* _THE TASK_
Transcribe the stretch of the news excerpt on Warwick school lunch debt from "In nearby Cranston, school" through "the Journal reported in December.".

* _EXCERPTED TEXT_
....................

District officials said there are 1,653 families with outstanding lunch debts, putting Warwick schools $77,000 in debt, WJAR reported.

Warwick had nearly 40 percent of its students qualify for free or reduced-price lunches in previous years, The Washington Post reported.

The Warwick school district has had a cold sandwich policy in place before, but eliminated it in 2017, the Warwick Beacon reported in December. According to a district budget line item, unpaid lunch fees jumped from $9,000 in June 2017 to $45,000 in June 2018, the newspaper reported.

"Some students, the only thing that resonated was, 'Why do I have to have a cheese sandwich when I want a burger?' That made the parents pay attention," district finance director Anthony Ferrucci told the Beacon.

Angelica Penta, owner of Mike & Gel's Pizza in Warwick, said she tried to deliver a $4,000 check to the school district to help defray the costs but was rebuffed, the Warwick Post reported.

"Everything that I said got shut down," Penta told WJAR on Tuesday. "Every idea I had got shut down."

According to a statement from Superintendent Philip Thornton, the school department “was not in the position to single out or identify specific students that should be selected for a reduction in their lunch debt while excluding others.”

The district's Facebook post has received nearly 700 comments and has been shared more than 125 times.

"I just don't think it's fair to hold the kids responsible," parent Heather Vale told WLNE. "I think it's embarrassing to the kids because now everyone's going to know why these children are receiving the lunch that they are."

"To me, a SunButter and jelly sandwich is lunch shaming, because you're basically telling all the other kids that you can't afford lunch and you don't have any lunch money," Petna told WPRI.

"No child should go hungry, but a SunButter and jelly sandwich includes milk and everything else that a regular meal includes, and it is actually on the menu," Bachus said during a school committee meeting in November, the Beacon reported. "So, it's not an issue where somebody's child gets SunGutter and nobody else gets SunButter."

In West Warwick, where one of Penta's restaurants is located, administrators in March 2018 accepted her $4,000 donation to help pay delinquent accounts, WPRI reported.

In nearby Cranston, school officials were criticized for hiring a collection agency to find families that had school lunch debts, the Journal reported in December.

Cait Clement, a Warwick resident, started a GoFundMe page and has raised more than $11,600 in donations from more than 300 people after one day.

....................

* _DATASET RECORDS_
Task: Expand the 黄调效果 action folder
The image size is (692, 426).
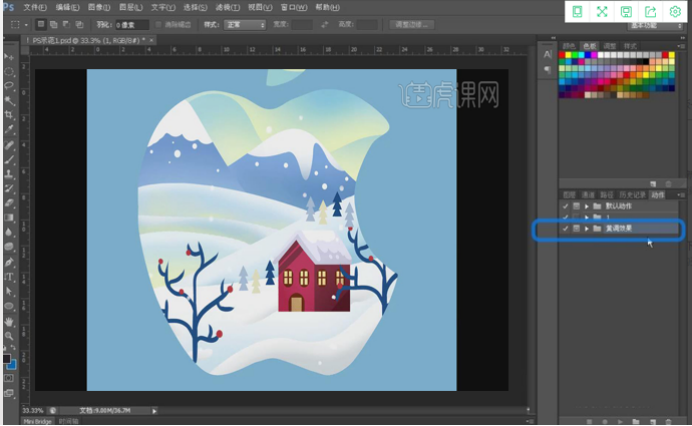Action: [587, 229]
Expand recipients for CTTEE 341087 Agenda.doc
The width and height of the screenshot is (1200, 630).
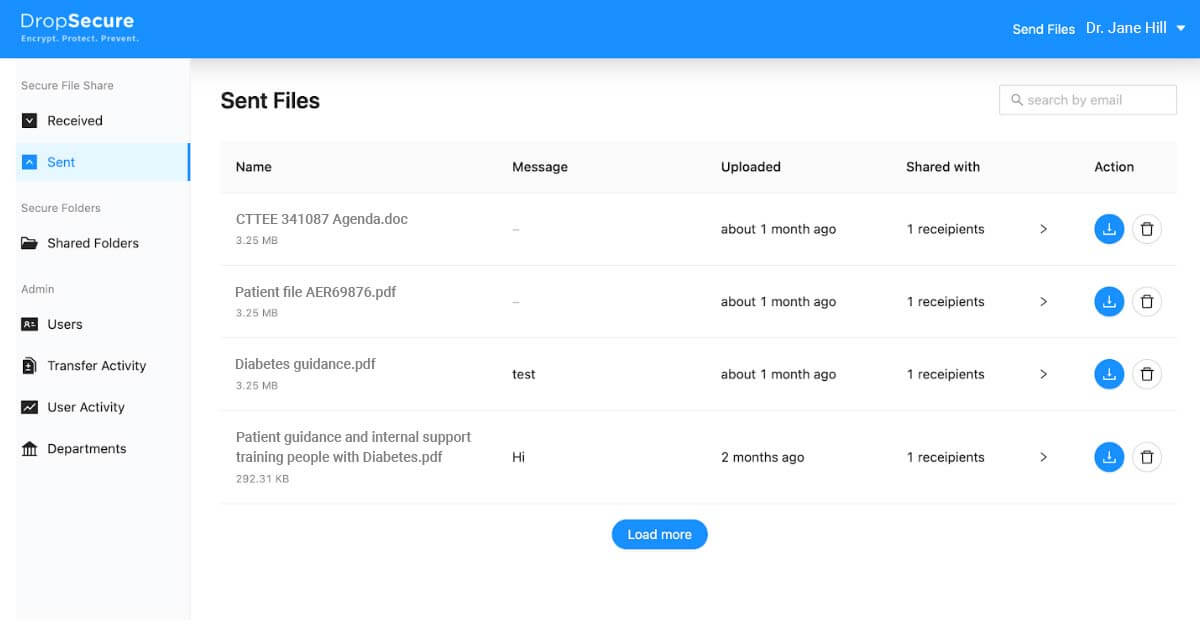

....................

* _SOLUTION_
In nearby Cranston, school officials were criticized for hiring a collection agency to find families that had school lunch debts, the Journal reported in December.